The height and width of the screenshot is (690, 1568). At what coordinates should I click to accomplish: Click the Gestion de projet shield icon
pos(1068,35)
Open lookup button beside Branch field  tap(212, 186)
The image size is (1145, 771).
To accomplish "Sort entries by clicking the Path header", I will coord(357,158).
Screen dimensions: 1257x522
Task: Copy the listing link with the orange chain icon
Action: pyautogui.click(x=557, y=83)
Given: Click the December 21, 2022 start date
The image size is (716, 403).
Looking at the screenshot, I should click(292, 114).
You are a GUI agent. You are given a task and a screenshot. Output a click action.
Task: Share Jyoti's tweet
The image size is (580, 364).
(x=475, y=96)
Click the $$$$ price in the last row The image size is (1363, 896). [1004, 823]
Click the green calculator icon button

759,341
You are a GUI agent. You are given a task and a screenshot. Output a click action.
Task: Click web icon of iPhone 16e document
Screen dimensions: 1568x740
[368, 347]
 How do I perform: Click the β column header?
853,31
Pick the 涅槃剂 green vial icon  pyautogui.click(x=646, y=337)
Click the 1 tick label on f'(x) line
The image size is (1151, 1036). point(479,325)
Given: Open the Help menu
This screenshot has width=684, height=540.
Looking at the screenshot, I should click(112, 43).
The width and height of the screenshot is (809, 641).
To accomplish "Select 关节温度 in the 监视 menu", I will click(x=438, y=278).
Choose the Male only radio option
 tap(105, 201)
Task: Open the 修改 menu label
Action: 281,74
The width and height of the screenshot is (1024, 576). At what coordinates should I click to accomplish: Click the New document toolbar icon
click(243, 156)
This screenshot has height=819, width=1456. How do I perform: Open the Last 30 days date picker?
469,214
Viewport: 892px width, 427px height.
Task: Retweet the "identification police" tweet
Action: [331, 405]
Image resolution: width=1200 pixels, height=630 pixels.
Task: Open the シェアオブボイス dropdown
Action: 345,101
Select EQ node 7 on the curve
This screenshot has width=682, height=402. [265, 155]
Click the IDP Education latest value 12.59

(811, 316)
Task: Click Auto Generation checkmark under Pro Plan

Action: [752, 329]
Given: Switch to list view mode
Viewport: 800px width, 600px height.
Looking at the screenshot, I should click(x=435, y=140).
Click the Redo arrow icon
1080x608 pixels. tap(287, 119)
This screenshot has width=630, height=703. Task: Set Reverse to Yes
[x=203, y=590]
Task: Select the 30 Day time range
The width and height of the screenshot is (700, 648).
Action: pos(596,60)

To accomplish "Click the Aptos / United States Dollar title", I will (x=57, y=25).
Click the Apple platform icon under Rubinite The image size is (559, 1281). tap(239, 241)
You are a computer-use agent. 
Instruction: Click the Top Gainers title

++++++++++

## Work request
Search the material for "title" and copy each matching line.

## Exercise solution
To accomplish "Click the Aptos / United States Dollar title", I will (x=57, y=25).
Instruction: Click the Top Gainers title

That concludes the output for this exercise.